Today’s military strikes on Iran — carried out by the United States and Israel — mark a catastrophic escalation in an illegal war of aggression. Bombing cities. Killing civilians. Opening a new theater of war. Americans do not want this. They do not want another war in pursuit…
— Mayor Zohran Kwame Mamdani (@NYCMayor) February 28, 2026
The danger was not theoretical. Tehran’s operatives had already been sent to New York to target one of the regime’s most prominent American critics:
To you, Zohran Mamdani! You stayed quiet when we have faced massacre, when Islamic Republic assassins were sent here in New York to kill us, stay quiet now!
STOP lecturing us Iranians about peace.
I don’t feel safe in New York listening to someone like you, Mamdani, who… https://t.co/Mj94FmZIdm
— Masih Alinejad (@AlinejadMasih) February 28, 2026
That warning was not rhetorical.
The Justice Department announced in January that a convicted murderer received 15 years in federal prison for participating in an Iran-directed murder-for-hire plot targeting Alinejad.
Federal prosecutors said the Iranian government repeatedly targeted the New York-based journalist because she exposed the regime’s repression, corruption and terrorism. The plot involved an associate in Iran hiring a gunman to locate and murder her in New York.
The Justice Department said the Islamic Revolutionary Guard Corps had previously pursued multiple efforts to kidnap or kill Alinejad. Those included a 2020-2021 rendition plot and a separate attempt involving members of the Russian mob.
The gunman in the latest case was arrested in November 2024 before carrying out the planned killing. Federal agents recovered a firearm with a partially obliterated serial number from his home.
The Washington Examiner separately reported that the Trump administration ordered the planned meeting canceled and that federal officials met with Mamdani’s office to make sure it did not occur.
The outlet also noted that the attempted engagement came during renewed fighting with Iran and after Iranian attacks on commercial shipping in the Strait of Hormuz.
It was not the first time Washington had intervened in the Mamdani administration’s international ambitions. The Examiner reported that the State Department also moved in June to prevent a planned engagement between Mamdani and outgoing Colombian President Gustavo Petro.

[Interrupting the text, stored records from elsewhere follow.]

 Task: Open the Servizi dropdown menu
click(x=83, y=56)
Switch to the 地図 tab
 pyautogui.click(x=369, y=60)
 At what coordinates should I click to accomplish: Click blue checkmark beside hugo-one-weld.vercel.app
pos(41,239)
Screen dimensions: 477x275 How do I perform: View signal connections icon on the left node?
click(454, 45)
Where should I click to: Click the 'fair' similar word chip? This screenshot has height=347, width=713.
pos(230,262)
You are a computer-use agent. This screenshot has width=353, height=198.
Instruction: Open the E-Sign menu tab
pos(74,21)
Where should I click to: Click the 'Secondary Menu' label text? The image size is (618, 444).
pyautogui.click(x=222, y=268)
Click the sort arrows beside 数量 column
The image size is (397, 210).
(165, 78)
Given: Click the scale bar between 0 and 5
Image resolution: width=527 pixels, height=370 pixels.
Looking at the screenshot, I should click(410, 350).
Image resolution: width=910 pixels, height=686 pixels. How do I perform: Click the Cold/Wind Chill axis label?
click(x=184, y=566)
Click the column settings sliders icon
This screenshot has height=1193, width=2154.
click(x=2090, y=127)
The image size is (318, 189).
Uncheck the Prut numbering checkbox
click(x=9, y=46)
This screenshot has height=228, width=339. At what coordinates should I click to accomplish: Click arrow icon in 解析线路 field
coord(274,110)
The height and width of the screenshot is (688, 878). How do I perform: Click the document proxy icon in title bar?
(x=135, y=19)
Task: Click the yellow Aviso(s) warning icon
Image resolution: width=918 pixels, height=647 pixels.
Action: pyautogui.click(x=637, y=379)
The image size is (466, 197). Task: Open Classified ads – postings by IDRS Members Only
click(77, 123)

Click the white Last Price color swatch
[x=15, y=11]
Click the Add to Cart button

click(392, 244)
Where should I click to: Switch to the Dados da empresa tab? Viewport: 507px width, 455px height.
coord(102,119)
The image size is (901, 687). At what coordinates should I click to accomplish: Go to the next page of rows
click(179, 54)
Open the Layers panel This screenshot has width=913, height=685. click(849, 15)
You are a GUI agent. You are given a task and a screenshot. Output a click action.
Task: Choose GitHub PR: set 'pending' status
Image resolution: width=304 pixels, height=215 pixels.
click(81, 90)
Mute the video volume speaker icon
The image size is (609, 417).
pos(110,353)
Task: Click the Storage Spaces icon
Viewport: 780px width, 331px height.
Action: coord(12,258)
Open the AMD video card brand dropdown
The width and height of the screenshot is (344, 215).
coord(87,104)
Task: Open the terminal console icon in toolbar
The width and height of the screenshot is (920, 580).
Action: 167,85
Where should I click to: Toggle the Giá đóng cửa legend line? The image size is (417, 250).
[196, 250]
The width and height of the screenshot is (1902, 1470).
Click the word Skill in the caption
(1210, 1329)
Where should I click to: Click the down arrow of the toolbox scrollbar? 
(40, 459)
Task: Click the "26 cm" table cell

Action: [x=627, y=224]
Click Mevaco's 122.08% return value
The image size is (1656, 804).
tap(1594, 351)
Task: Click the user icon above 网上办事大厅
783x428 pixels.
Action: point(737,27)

That earlier episode involved federal visa pressure. This time, the dispute centered on a city official placing Iran’s U.N. representative on her calendar without advance federal coordination.
There is currently no public evidence that Mayor Mamdani personally ordered this meeting or knew about it before federal officials intervened. There is also no public finding that merely scheduling it constituted a crime.
But those facts do not make the episode harmless.
Why was Iran’s ambassador placed on the calendar? What agenda did Archila intend to discuss?
Why was the State Department not notified, and why did Washington have to step in before City Hall shut the meeting down?
If Archila truly acted without Mamdani’s knowledge, New Yorkers deserve to know how a commissioner got this far while conducting international outreach in his administration’s name.
New York elected a mayor. It did not elect a shadow State Department.